14.VIII.
Проснулся от юношески сильной «эротики», – сон, что мне отдалась в первый раз какая-то девушка, чарующая какой-то простой прелестью.
Девка на варке что-то работает лопатой железной – заносит высоко и ставит ногу на лопату – видел это, выйдя на двор днем, и волновался.
Кончил "Наше сердце". Искусно, местами очень хорошо, но остался холоден. Так длинно и все об одном и в конце концов пустяковом. Герой совсем не живой и не заражает сочувствием, героиня видна, но тоже как будто неживая.

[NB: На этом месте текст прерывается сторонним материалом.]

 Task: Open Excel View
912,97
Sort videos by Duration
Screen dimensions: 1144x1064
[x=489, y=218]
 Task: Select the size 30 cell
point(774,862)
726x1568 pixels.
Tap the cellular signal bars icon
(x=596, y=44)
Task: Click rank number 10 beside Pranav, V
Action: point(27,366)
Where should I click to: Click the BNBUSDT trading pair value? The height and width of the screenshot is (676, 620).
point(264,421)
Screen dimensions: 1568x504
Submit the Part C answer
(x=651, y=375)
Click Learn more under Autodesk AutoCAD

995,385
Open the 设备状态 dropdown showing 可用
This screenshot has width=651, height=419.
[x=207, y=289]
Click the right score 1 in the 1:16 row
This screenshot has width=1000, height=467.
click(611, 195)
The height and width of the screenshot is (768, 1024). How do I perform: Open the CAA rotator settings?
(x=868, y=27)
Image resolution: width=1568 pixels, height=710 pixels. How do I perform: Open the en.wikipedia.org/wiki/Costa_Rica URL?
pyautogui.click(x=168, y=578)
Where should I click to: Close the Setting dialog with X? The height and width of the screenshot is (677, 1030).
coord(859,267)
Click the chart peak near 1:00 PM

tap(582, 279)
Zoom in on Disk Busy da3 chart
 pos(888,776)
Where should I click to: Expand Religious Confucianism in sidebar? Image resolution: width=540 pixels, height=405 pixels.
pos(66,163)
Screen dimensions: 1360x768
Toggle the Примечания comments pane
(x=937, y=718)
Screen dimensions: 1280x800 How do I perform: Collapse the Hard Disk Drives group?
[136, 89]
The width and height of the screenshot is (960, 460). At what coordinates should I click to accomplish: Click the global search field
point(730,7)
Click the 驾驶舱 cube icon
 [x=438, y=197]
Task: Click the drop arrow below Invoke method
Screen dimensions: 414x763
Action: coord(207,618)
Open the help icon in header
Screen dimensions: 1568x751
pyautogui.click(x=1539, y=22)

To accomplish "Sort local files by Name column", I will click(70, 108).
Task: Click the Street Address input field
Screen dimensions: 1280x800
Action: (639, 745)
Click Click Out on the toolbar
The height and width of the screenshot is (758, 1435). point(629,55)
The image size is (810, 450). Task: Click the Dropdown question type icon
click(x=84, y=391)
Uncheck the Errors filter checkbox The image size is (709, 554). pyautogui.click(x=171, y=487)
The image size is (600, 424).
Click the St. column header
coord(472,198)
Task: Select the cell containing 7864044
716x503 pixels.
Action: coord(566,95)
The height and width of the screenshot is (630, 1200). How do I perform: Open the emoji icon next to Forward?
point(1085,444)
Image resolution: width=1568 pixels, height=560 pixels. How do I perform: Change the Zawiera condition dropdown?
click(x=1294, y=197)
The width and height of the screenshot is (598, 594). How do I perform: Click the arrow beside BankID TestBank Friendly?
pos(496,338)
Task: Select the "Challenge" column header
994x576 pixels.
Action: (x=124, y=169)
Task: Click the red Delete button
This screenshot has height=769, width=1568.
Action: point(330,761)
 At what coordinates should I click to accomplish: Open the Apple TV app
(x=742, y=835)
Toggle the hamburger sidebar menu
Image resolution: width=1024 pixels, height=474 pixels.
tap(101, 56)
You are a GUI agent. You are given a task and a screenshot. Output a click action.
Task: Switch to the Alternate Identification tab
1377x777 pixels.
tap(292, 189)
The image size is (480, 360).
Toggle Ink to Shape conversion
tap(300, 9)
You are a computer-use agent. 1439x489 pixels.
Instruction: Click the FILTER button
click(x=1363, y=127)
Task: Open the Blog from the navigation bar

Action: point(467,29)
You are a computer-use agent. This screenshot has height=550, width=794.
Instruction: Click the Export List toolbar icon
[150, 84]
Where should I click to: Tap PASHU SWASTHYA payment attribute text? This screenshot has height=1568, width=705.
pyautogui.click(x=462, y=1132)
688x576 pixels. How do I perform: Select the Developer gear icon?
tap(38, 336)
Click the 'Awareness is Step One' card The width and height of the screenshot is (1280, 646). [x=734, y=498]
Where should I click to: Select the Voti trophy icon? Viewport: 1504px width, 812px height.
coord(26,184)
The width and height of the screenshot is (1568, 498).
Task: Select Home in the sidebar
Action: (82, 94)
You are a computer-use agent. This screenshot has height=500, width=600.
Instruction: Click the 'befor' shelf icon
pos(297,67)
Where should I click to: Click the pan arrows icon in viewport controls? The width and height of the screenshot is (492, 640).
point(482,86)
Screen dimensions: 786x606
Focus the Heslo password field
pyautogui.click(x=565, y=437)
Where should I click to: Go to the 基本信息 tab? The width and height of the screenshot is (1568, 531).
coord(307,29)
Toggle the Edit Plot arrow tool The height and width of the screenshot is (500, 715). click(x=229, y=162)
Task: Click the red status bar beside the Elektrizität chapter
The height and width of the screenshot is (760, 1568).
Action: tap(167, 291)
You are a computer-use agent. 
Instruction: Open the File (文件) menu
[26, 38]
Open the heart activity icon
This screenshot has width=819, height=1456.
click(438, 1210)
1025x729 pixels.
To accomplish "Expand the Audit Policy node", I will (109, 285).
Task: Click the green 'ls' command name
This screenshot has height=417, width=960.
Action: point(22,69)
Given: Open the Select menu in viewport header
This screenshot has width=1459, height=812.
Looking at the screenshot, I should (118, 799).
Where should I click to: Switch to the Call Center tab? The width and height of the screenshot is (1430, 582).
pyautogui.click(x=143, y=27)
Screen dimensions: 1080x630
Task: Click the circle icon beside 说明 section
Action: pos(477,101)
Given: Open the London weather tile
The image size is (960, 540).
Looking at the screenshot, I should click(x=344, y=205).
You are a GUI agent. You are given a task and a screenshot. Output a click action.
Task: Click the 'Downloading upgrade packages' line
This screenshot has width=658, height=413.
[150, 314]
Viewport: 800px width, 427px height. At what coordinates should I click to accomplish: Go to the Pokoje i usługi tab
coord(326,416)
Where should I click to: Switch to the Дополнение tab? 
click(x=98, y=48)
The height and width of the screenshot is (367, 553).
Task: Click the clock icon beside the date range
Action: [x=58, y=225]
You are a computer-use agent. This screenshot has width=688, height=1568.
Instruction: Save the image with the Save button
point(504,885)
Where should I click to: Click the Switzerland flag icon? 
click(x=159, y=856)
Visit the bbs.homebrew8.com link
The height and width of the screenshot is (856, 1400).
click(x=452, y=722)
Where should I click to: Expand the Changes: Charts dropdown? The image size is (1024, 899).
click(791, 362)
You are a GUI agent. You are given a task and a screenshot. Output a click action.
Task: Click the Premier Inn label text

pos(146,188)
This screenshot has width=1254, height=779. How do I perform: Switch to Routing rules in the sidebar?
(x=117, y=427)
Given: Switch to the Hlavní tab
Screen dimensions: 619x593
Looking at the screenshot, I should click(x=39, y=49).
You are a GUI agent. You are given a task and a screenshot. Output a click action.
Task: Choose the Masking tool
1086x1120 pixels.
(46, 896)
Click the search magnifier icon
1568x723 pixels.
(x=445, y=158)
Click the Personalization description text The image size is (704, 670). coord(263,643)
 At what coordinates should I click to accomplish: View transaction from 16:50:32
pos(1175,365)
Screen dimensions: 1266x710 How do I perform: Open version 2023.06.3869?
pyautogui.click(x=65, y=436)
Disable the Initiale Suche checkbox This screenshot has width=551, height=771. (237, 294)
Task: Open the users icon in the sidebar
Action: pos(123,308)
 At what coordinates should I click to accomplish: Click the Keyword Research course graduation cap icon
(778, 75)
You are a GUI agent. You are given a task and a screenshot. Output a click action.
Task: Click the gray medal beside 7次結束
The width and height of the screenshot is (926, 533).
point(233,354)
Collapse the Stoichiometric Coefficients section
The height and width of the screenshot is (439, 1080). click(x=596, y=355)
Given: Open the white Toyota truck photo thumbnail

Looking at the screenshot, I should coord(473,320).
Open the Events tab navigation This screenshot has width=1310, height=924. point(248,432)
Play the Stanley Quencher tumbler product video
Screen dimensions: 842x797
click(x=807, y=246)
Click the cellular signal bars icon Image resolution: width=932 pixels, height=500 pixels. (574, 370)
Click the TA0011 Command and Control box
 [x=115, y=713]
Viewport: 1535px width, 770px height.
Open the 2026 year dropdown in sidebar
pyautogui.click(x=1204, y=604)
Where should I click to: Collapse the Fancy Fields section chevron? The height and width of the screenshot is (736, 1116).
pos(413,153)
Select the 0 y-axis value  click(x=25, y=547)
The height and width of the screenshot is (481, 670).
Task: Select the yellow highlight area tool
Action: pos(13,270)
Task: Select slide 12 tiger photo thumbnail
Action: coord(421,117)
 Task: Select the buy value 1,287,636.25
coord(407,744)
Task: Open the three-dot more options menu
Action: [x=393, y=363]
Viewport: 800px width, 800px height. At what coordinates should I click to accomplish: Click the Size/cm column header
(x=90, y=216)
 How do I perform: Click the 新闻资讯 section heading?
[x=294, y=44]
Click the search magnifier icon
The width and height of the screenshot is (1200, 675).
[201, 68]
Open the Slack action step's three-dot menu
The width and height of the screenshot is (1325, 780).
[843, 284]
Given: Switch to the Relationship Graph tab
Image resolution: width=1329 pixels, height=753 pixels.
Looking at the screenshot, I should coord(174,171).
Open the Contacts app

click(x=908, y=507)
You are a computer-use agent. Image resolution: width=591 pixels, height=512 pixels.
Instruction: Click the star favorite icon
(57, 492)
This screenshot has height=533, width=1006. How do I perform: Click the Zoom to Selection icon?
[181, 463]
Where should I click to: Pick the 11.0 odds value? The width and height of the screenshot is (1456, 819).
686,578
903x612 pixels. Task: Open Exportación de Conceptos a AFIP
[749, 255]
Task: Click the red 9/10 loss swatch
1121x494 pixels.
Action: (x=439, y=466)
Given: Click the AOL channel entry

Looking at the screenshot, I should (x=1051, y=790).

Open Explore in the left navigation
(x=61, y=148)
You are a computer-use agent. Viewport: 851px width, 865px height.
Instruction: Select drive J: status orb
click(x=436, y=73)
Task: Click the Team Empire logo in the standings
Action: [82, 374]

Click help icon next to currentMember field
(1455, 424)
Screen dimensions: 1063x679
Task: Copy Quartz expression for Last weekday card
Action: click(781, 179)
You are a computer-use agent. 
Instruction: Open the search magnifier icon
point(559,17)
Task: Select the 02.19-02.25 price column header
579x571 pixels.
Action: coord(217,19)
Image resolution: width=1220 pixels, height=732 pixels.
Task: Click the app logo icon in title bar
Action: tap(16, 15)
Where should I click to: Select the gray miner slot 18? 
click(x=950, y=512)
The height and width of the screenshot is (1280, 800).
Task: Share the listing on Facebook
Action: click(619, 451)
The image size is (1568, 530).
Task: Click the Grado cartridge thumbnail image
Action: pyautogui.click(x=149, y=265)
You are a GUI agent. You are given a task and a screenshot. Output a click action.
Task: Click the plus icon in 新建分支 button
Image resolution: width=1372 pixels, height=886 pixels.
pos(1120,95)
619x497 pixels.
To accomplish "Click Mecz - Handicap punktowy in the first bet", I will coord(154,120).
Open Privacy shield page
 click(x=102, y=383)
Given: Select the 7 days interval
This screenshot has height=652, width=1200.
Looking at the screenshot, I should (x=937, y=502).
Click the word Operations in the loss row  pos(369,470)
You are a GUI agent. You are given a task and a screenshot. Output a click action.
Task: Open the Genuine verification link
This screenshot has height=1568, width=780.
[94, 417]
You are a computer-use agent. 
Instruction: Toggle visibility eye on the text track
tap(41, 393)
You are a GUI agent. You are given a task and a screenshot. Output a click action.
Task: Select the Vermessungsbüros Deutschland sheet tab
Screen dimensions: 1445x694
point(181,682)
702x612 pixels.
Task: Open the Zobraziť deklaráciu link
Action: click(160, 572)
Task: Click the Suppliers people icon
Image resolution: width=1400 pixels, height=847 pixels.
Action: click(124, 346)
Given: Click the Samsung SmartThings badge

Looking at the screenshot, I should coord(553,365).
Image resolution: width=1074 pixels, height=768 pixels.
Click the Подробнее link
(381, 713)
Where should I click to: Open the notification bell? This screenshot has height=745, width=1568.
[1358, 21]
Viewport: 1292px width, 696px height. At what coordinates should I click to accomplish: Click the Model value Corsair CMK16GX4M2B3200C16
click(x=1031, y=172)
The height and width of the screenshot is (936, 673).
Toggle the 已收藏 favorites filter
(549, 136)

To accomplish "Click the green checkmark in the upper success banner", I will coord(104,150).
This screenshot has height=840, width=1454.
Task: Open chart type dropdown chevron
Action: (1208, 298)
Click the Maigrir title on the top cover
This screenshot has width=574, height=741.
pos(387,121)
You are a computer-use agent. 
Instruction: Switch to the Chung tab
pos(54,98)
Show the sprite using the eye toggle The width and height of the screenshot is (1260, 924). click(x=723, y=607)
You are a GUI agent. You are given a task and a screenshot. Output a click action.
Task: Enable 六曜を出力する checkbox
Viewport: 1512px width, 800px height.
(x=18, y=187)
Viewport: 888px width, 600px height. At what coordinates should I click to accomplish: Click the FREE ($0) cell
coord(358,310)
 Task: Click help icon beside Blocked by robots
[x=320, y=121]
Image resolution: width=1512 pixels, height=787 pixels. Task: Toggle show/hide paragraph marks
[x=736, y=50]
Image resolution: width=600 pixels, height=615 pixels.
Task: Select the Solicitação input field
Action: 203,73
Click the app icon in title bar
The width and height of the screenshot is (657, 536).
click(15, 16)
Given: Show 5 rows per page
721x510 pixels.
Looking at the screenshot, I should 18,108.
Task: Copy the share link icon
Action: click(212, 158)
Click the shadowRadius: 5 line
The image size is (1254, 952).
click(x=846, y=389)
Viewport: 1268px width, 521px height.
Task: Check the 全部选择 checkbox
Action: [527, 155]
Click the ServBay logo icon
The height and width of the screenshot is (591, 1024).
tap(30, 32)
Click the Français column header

Утром немного «работал» над "Любовью", немного так – одесское утро (начало – чего, еще не знаю).
Облака и солнце. После обеда я, Юлий и Вера в Колонтаевку. Жара. Вера после болезни еще – прозрачней, что ли. Зашел в контору, там наговорил глупостей с Каблуковым и Дм. Алекс., взял "Раннее утро". Прочел первый день московского совещания [[1]]. Царские почести Керенскому, его речь – сильно, здорово, но что из этого выйдет? Опять хвастливое красноречье, «я, я» – и опять и направо и налево. Этого совместить, вероятно, нельзя. Городской голова – Руднев! до сих пор не могу примириться! – приветствует совещание, а управские курьеры хулиганят в знак протеста против этого «контрреволюционного» совещания – вылили чернила из всех чернильниц – и управа не работала! Зайчик (солдат наш), «как капля солнца», отражает в себе все главное русской демократии (тот, что прогнал девиц из Ельца, переписывавших хозяйство мужиков, и кричал, чтобы мужики, выбиравшие представителей на выборы в церковный собор, не подписывались – «вас в крепостное право хотят обратить»).
К вечеру свежий ветер с юга, тучи. Лежал на соломе. Облака на восточном горизонте изумительны. Гряды, горы бледно, дымчато-лиловатые (сквозь них бледность белизны внутренней) – краски невиданной у нас нежности, южности.